THE FUNDAMENTAL CHARACTERISTICS OF DATA
Our world runs on data. In the time it takes for you to read this sentence, Americans will have used 1.8 Million megabytes of wireless data. Who you are, what you own, who you are connected with and what you have done is a combination of 1s and 0s on a server somewhere in the world.
To better understand the concept of Data, one needs become familiar with its 4 fundamental characteristics, called the ‘4 Vs of Data’. These ‘4 Vs’ will bring us to a fifth V (spoiler alert: it’s the most important one).
Data is ubiquitous and proliferating at a pace beyond our current capacity to control it. Domo’s annual study (see attached image) aptly called ‘Data Never Sleeps’ is a small peek at the vast streams of data being created and consumed every minute. As IBM researched, every day, we create 2.5 quintillion bytes of data — so much that 90% of the data in the world today has been created in the last two years alone. This data comes from everywhere: sensors used to gather climate information, posts to social media sites, digital pictures and videos, purchase transaction records, and cell phone GPS signals to name a few.
The past generations of databases were formated in what we called ‘Structured’ data. Information neatly organized in fields belonging to tables with unique identifiers between them. With the advent of Social Media, and other data types, like movies, audio files, feeds, etc. we have seen the rise of ‘Unstructured’ data.
With Structured Data, a name is always text and money will always have 2 decimals. However with Unstructured Data, there are no rules. A picture, a recording, a text, a tweet, a post, a comment can be in any format and with any relationship to the subject. They express ideas and thoughts based on normal human interactions. And those are not neatly organized into a nice structured dataset.
The big challenge for ‘Big Data’ is making sense of the unstructured data sets that now make up a large part of our lives.
This ‘V’ refers to the trustworthiness of the data itself. How much can you rely on the data you receive? According to an IBM study, 1 out every 3 business leaders don’t trust the information they use to make decisions! And for good reason: poor data quality cost the US economy around 1.3 Trillion dollars last year.
The quality and incorruptibility of the datasets being transfered is integral to the right interpretation of their meaning.

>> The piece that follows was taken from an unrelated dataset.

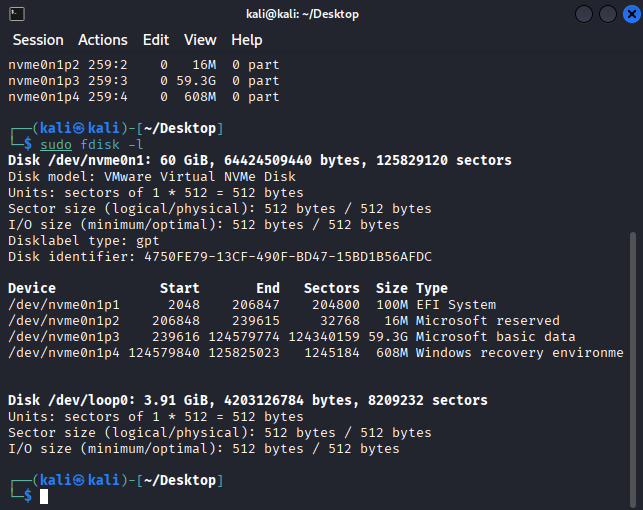
Task: Maximize the terminal window
Action: pos(607,14)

Artificial intelligence is slowly making strides in identifying gaps and mistakes in flowing data. It’s far from perfect, but it’s a start.

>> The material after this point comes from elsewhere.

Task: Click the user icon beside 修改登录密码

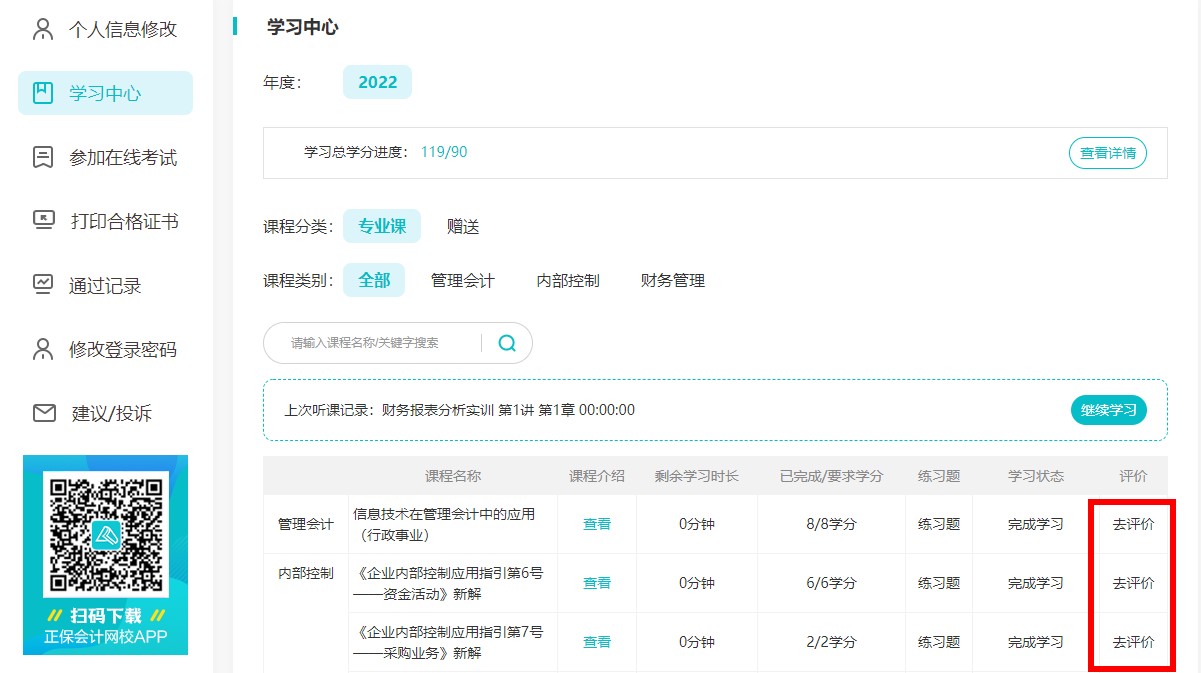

This refers to the frequency of incoming data that requires processing. Closely tied to Volume, Velocity is the most rapidly increasing characteristic. As an example, the New York Stock Exchange now captures a stream of 1 Terabyte of trade information during each trading session. The 2.5 Quintillion bytes (or Trillion Gigabytes) of data created in a 24 hour time span that we saw in the Volume part above is increasing by more than 10% year over year.
The Fifth (and most important) ‘V’
All of the characteristics of data mean absolutely nothing without the most important one: Value. What does the vast, varied, trustworthy, fast data mean to you? to your business? to your customers? to your consumers? to your stakeholders?
Most of the data will remain afloat in the ether, on a shelf accumulating virtual dust. It’s static and worthless until you call on it.
The right data at the right time in the right context, that you can analyse, interpret, slice and dice and then visualise, will be priceless.
And that is the beauty of data.